DEAR MISS MANNERS: Just when one is delighting in the flexibility that modern life offers, one comes smack up against a range of situations to which flexible, modern etiquette seems to have no answers. I am at an etiquette dead-end and see no way of avoiding hurt to people I care for. The choice seems to be only in who will be hurt.
I had a partner for a number of years and we parted, on officially cordial terms, last year when he moved in with the married man he had been seeing for some months. I have worked assiduously to maintain relationships with my former partner's family, whom I had grown quite close to, and the desire for continued contact with them is mutual.
Now, my dear and wonderful daughter will be married later this year and, while I would very much like to share the occasion with my former in-laws, it seems churlish and pointedly mean to invite them and not their son, my former partner; yet you can easily understand that I will not invite him and his (still-married) boyfriend. While nothing could ruin the joy of that occasion, having them there would come close.
It would strain anything that could be labeled an honest relationship with my former in-laws not to mention that my daughter is getting married, yet I can hardly talk happily about the occasion and not include people whose lives I've shared for many years.

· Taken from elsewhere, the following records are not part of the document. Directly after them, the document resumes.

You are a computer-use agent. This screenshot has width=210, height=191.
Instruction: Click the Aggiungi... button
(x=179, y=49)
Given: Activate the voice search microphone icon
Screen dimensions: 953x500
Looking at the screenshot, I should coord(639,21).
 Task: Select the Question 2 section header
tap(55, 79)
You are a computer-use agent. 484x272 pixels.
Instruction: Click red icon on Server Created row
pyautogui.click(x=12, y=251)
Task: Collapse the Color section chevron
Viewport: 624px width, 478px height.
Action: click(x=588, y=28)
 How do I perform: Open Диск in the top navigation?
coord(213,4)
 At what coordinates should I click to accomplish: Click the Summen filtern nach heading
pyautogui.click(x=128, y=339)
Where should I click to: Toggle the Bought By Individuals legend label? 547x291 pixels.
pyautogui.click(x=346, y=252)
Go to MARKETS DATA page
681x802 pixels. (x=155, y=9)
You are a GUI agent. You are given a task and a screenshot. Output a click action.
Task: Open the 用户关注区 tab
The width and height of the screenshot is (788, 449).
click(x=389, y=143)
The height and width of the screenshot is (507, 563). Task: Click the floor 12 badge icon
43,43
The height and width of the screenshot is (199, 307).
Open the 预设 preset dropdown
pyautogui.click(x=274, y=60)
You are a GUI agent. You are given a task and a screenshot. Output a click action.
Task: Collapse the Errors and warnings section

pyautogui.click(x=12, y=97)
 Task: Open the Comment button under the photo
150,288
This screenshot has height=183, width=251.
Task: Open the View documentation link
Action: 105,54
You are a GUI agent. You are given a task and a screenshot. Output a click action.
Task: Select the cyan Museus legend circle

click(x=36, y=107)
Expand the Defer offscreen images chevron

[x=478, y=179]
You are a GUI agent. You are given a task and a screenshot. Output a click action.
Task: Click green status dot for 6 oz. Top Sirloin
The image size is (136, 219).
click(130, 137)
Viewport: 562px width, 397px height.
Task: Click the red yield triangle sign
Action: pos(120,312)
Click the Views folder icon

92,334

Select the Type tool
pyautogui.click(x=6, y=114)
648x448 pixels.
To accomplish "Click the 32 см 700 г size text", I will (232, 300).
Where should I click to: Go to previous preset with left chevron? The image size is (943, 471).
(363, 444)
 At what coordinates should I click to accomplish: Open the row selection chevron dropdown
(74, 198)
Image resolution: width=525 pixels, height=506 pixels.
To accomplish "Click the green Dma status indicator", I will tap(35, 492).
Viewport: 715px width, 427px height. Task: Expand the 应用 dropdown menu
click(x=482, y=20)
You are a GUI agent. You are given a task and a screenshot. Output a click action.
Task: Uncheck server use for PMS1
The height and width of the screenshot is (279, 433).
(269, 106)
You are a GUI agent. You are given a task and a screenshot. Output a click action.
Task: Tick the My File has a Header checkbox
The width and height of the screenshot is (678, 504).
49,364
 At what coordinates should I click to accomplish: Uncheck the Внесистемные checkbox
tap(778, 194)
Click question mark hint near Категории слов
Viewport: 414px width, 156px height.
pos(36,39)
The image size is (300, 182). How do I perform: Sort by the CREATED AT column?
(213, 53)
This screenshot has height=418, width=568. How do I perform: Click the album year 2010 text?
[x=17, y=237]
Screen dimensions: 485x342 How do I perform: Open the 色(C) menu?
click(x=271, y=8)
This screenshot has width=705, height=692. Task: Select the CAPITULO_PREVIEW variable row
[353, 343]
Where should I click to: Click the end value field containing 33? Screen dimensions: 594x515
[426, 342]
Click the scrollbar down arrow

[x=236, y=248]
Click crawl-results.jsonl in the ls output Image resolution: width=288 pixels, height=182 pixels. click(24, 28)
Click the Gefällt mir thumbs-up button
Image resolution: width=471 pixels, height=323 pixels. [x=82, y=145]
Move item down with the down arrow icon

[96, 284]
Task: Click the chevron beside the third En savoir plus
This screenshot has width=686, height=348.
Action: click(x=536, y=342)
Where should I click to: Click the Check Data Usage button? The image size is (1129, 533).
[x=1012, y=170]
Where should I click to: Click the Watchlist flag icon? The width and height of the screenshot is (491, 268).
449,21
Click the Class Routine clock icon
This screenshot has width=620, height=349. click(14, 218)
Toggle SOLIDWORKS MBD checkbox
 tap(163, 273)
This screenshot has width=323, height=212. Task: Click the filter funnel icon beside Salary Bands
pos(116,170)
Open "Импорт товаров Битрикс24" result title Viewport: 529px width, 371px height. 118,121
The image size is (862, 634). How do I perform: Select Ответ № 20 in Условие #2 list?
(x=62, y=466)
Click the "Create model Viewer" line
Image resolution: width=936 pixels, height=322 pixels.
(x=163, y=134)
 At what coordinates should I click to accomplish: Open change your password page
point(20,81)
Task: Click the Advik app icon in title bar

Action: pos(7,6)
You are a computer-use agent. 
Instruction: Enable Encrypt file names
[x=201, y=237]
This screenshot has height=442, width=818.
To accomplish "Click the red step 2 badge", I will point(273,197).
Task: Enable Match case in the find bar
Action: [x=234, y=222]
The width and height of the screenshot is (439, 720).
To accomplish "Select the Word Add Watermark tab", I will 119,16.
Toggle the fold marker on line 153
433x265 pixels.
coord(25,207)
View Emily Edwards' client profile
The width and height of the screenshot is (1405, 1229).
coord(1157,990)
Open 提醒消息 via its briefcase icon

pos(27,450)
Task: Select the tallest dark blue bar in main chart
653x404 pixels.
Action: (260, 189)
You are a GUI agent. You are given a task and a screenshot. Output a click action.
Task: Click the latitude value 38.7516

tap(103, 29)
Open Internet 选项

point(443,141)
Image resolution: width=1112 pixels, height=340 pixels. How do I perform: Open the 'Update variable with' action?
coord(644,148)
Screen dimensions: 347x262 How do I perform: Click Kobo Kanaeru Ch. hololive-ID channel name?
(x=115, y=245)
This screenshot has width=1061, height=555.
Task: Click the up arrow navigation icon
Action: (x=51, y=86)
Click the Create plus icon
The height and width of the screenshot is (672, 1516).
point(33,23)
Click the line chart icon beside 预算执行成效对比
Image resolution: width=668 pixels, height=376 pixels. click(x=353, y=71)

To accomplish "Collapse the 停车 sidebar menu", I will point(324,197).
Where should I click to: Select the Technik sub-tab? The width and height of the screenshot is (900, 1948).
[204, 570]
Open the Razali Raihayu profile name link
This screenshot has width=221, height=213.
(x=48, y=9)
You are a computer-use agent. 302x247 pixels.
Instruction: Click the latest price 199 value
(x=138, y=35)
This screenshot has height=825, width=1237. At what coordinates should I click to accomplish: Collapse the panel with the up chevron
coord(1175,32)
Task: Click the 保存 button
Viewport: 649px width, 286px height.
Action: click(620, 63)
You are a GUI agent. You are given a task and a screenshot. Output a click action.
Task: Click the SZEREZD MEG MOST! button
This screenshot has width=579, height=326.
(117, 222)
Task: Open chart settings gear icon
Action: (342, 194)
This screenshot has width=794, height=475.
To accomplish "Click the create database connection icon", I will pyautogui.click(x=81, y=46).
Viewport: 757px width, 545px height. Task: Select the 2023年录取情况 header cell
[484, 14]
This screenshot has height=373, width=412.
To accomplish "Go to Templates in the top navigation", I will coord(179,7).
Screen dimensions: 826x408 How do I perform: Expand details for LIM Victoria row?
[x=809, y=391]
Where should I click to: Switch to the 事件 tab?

Should I just say, "Look, this is so awkward, but I can't invite you and not X, and I'm not comfortable inviting X and Y. I hope you can understand." Is there a way to avoid this train-wreck?
GENTLE READER: You could omit them all, but you cannot tell Miss Manners that this train-wreck -- uh, problem -- is a new one. Weddings are constantly bringing together people's exes and their subsequent mates, and the rule is to endure it politely. There is one special circumstance here, however, and Miss Manners is afraid you are going to love it:
Married people must be invited as couples, so you could invite your former partner's new partner with his wife.
DEAR MISS MANNERS: When I go into the kitchen at work, I often find the microwave idle but containing someone else's lunch. People tend to forget about their lunches, or are unavoidably detained, and do not return for quite some time.
I am in the habit of just removing the container and setting it aside so that I may use the microwave for myself. I am careful not to stick my fingers in the food or spill anything.
On one occasion, I overheard a co-worker tell another, "Hey, somebody moved your lunch!" I didn't say anything, seeing nothing wrong with what I had done.
Who is at fault here, the person who selfishly monopolizes the microwave during the lunch hour, or the person who selfishly shoves the offending entree aside?
GENTLE READER: Ah, the great laundry room problem, moved to the office kitchen. Miss Manners is grateful that you didn't dump the offending meal on the floor, as apartment dwellers sometimes do with their neighbors' underwear, in order to use the machines.
Never mind fault, as there needn't be any here. And the remedy -- the food's owner reheating it when he returns -- is right there.